Handling retrenchments incorrectly can easily lead to labour disputes.
In fact, last year we reported that CCMA cases involving retrenchment increased in the first four months of 2013 and were considerably ahead of the number referred to the CCMA in the same period in 2012.
Don't become a statistic!
Here's what you MUST know when it comes to disputes about retrenchments
If your employee is unhappy about his retrenchment or his severance pay, he can refer a dispute to the CCMA for conciliation. If the dispute isn't resolved at conciliation, then there are the following possibilities:
If your employee is also disputing the fairness of the retrenchment then the Labour Court can also consider the issue of severance pay at the same time.
#2: 'If the dispute is about alleged unfair retrenchment, it must be referred to the Labour Court by way of a statement of case,' says the Labour Law for Managers Loose Leaf Service.

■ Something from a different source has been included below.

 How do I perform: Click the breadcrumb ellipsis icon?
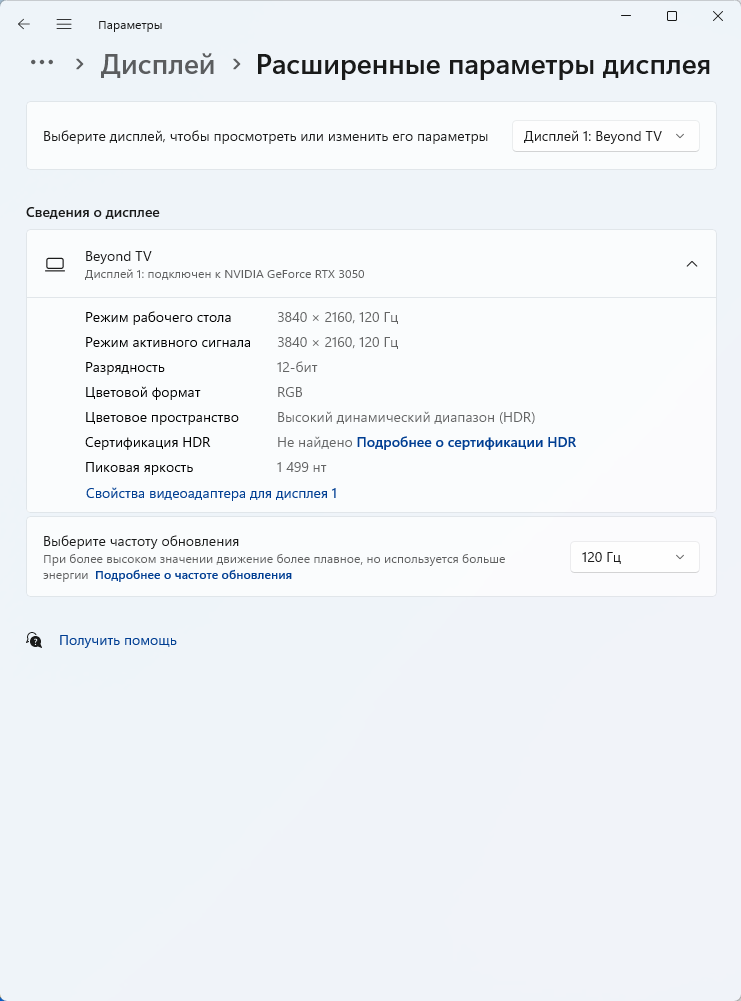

If you receive a statement of case, you'll need to file a reply within two weeks. You must take professional advice as soon as you receive a statement of case.

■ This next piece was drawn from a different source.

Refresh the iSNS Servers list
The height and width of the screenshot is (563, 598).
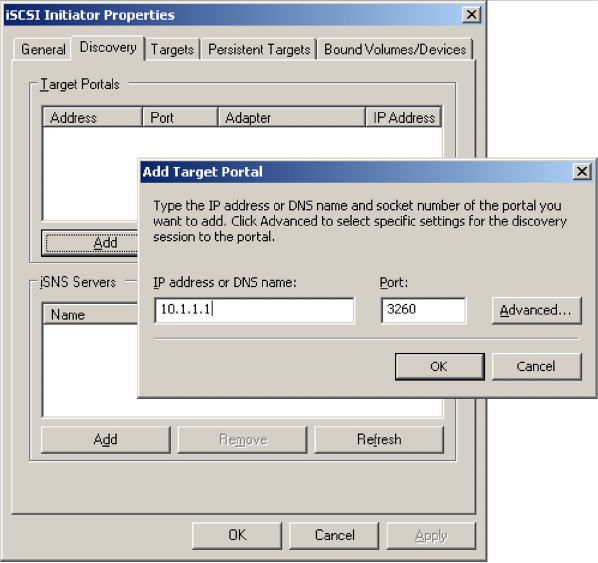coord(379,439)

#3: If you retrenched only one employee, that employee has the option to refer a dispute for arbitration by the CCMA after conciliation fails instead of going to the Labour Court.
Is there a way to avoid disputes related to retrenchments?

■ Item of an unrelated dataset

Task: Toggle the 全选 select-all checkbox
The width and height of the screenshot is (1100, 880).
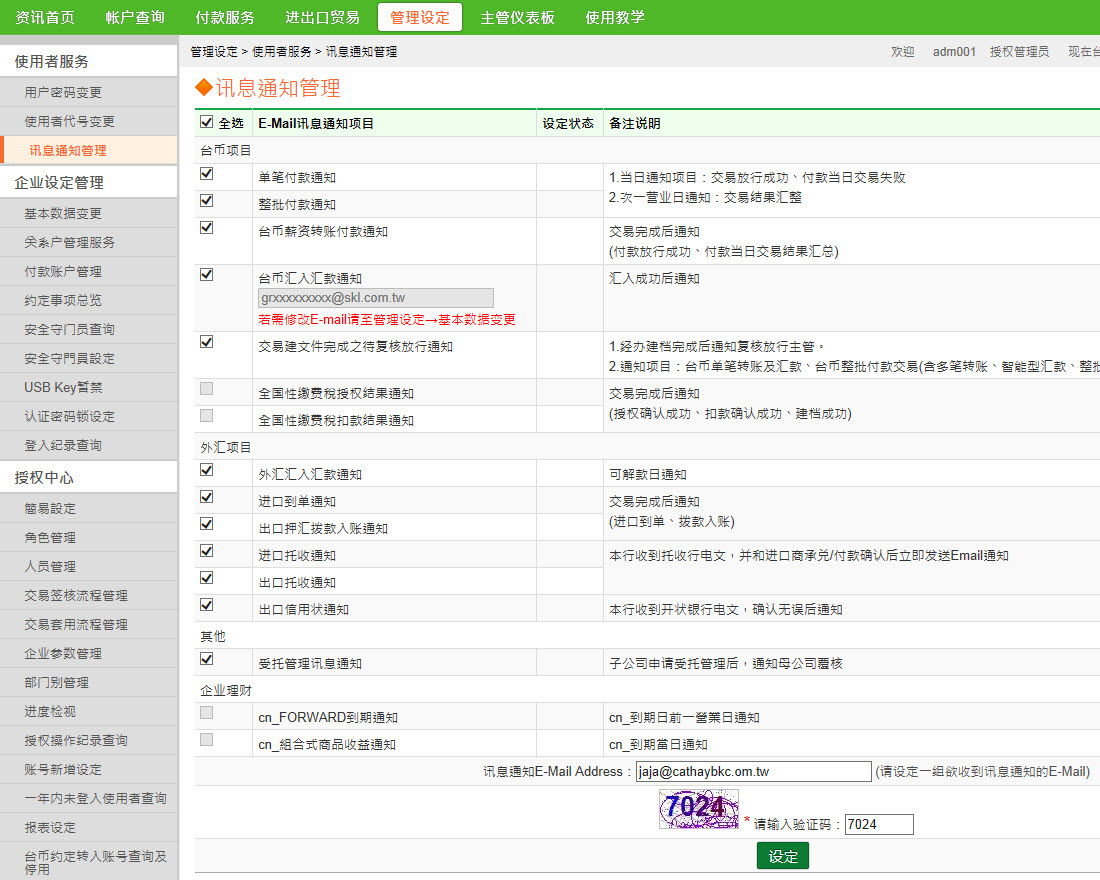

You've got to have a fair and valid reason to retrench and you've got to follow fair procedure. If you get both right; the CCMA will see your retrenchment as substantively and procedurally fair.
But if you get either one or both wrong, you'll be at risk. Retrenched employees can take you to the CCMA or the Labour Court.
You could be ordered to take them back (reinstate them), with or without back pay, or to pay them compensation.
To avoid disputes related to retrenchments, always start with the reason and make sure it's fair and valid. And follow a fair procedure.